--- Passage ---
※ ※ ※
The third proposal under discussion is the most explosive. Once, over the course of their lifetime, Britons could save unlimited amounts in their pension pots. That changed when, in 2006, the then chancellor, Gordon Brown, introduced a ‘lifetime allowance’. He set it at £1.5m and anyone saving more than that would be hit with a hefty tax charge of 55%.
The sum Britons could save rose every year after that and hit a peak of £1.8m in the 2011-12 tax year. But in 2012 another former chancellor, George Osborne, launched another raid on savers.
The lifetime allowance was slashed to £1.5m. Mr Osborne went on to cut it again in subsequent years – although his successor, Philip Hammond, began raising it in line with inflation from 2018 onwards. Mr Sunak froze the allowance at £1.073m in his Budget in March this year – where it is set to remain until 2026.
Now, though, the Treasury is reportedly thinking of cutting the lifetime allowance to as little as £800,000-£900,000.
It would be a controversial move, to put it mildly, because it would hit the ability of hundreds of thousands of Britons to save for their retirement.
※ ※ ※
--- Supplied material ---
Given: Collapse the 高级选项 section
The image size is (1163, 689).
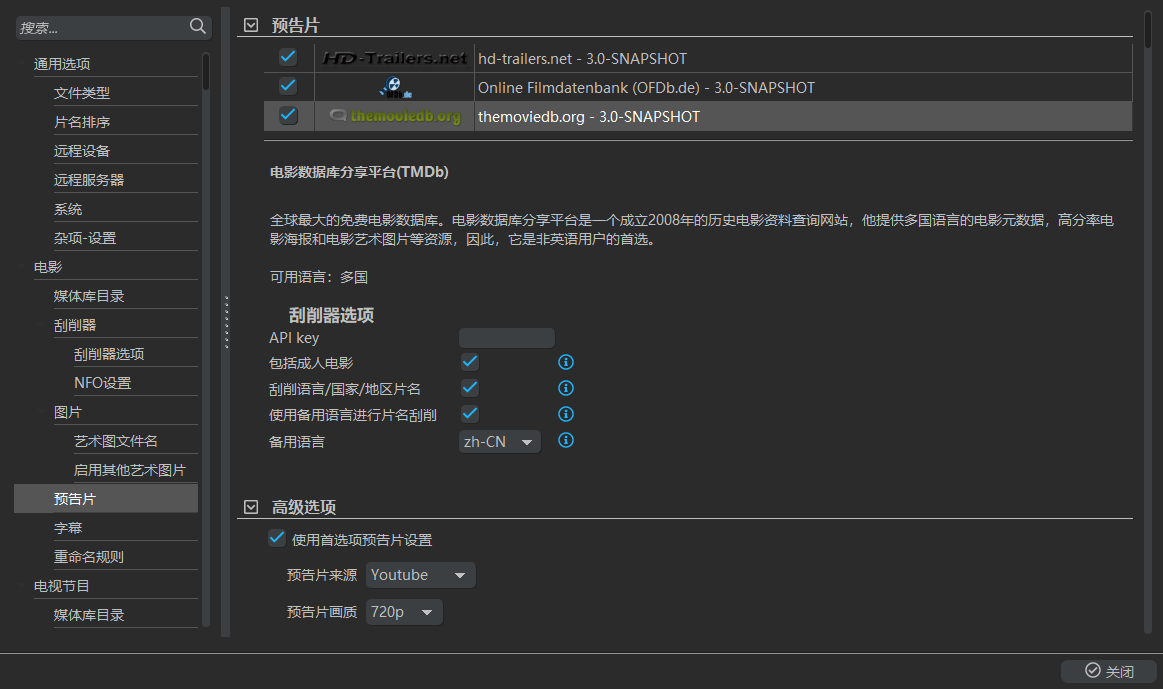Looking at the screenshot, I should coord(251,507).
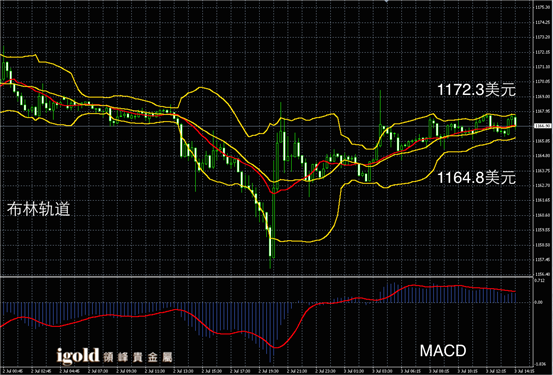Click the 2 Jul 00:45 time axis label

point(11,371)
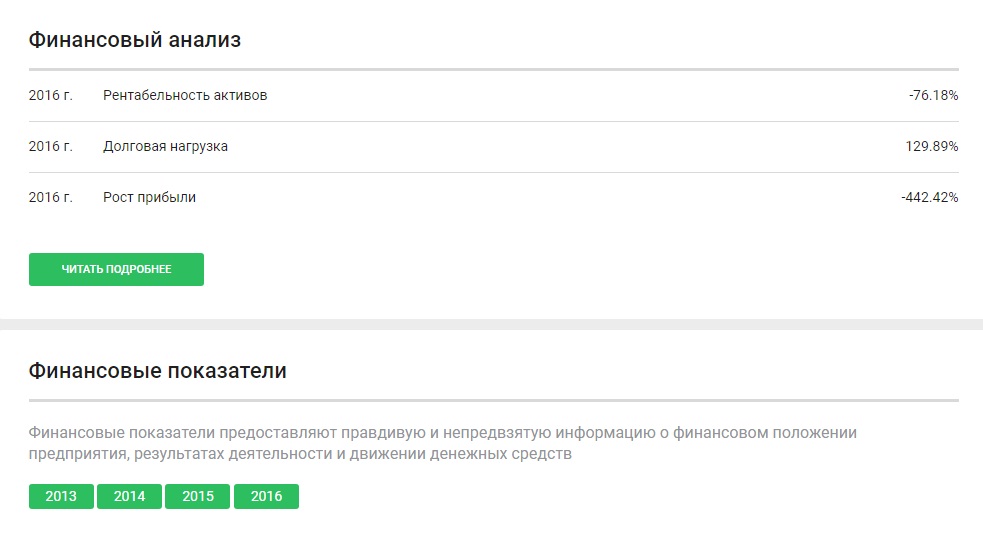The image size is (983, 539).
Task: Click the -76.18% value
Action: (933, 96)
※ ※ ※
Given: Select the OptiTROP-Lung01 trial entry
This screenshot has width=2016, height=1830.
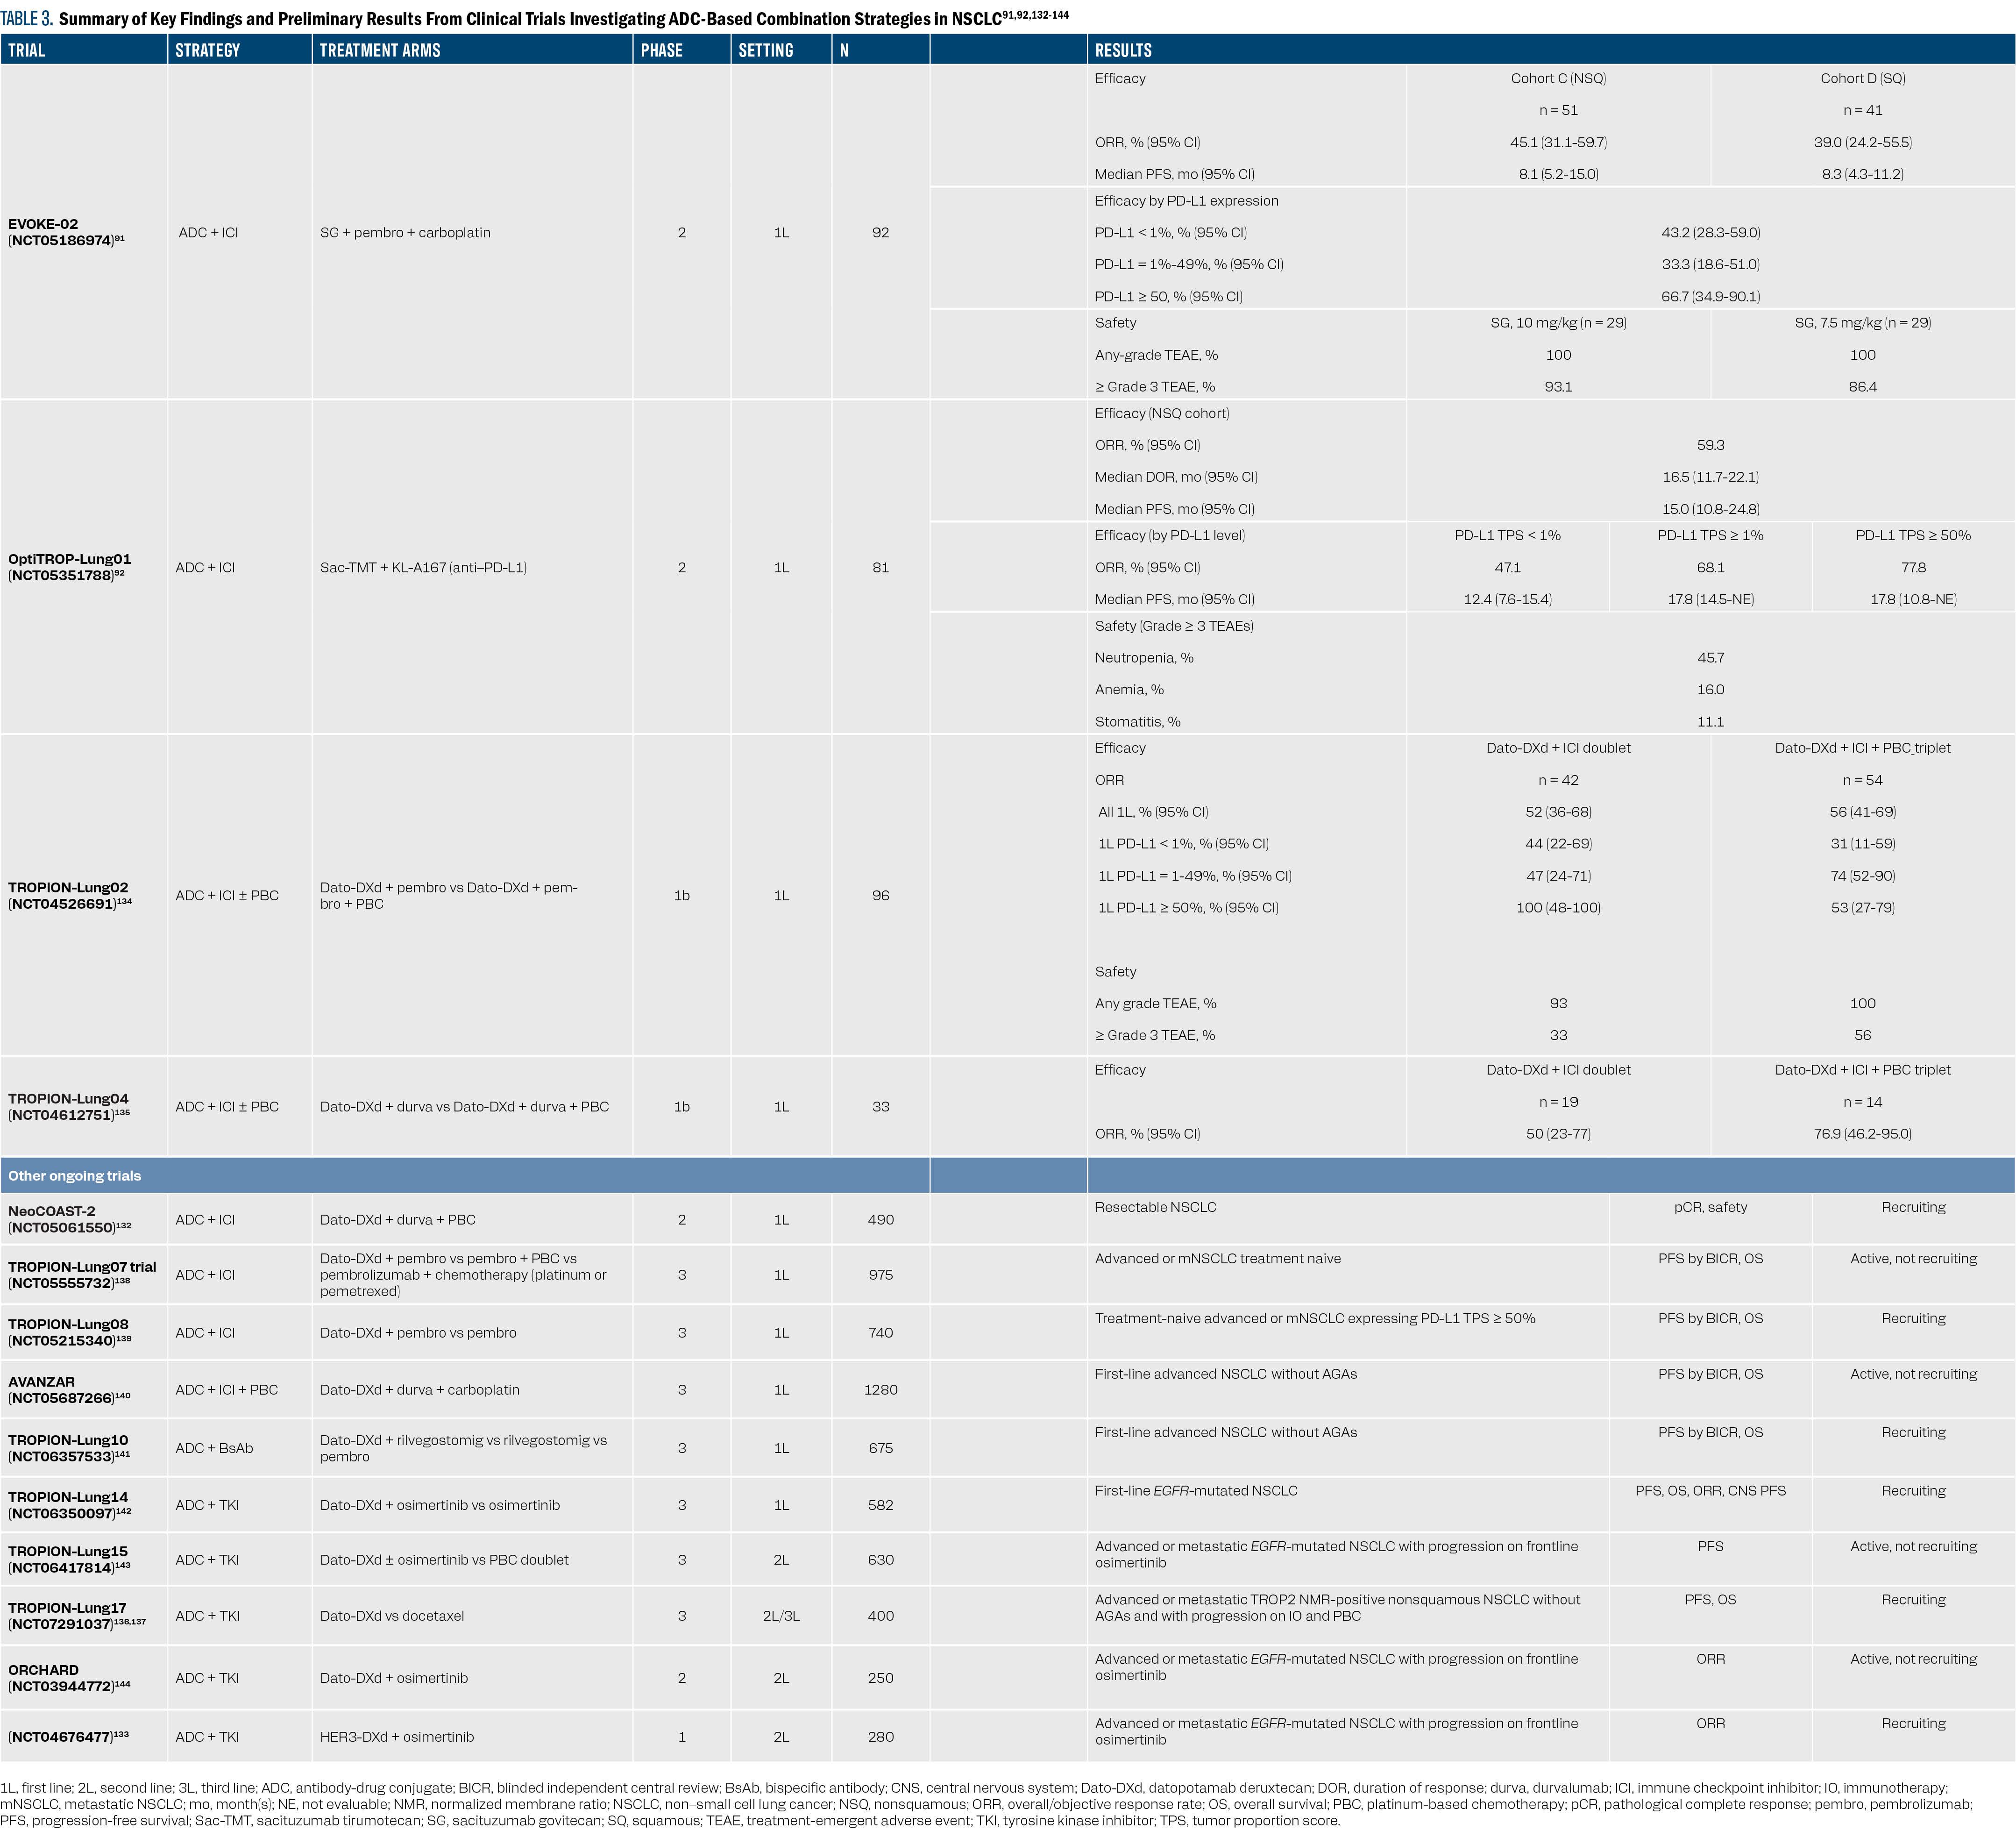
※ ※ ※
--- Requirement A ---
In the passage on the pension lifetime allowance, why would cutting the allowance to £800,000-£900,000 be controversial?
--- Requirement B ---
Continue the passage on the pension lifetime allowance from its last sentence.
The records come from a different source than the text.

--- Response box A ---
Cutting the allowance to that level would be controversial because it would hit the ability of hundreds of thousands of Britons to save for their retirement.

--- Response box B ---
In theory, a pension pot of £1.073m sounds like a lot of money.
But it is not. At current annuity rates, it would buy a man retiring at the age of 65 an inflation-linked annual income of just £34,700 a year, little more than the average annual salary. Cut the annual allowance to £900,000, as the Treasury is reportedly considering, and it means that even someone with the maximum permissible amount saved would not be able to buy themselves a retirement income of more than £29,000 a year.
That is likely to provoke fury among millions of many middle-class savers and is why a lot of Conservative MPs, already twitchy after the party’s defeat in last week’s Chesham and Amersham by-election, are anxious about the proposals.
There are also at least two very good moral objections to cutting the lifetime allowance in the way proposed.
One is that the move would disproportionately hurt younger workers – who have not yet had the opportunity to save for their retirement in the way older workers, who built up their pension pots when the allowance was more generous, have been able to.
That will strike many people – and not just younger workers – as deeply unfair when it is the young who have had to make the greatest sacrifices, in terms of educational and career opportunities, during the pandemic. Especially if the extra money being wrung from them is being earmarked specifically for higher state pensions for older workers.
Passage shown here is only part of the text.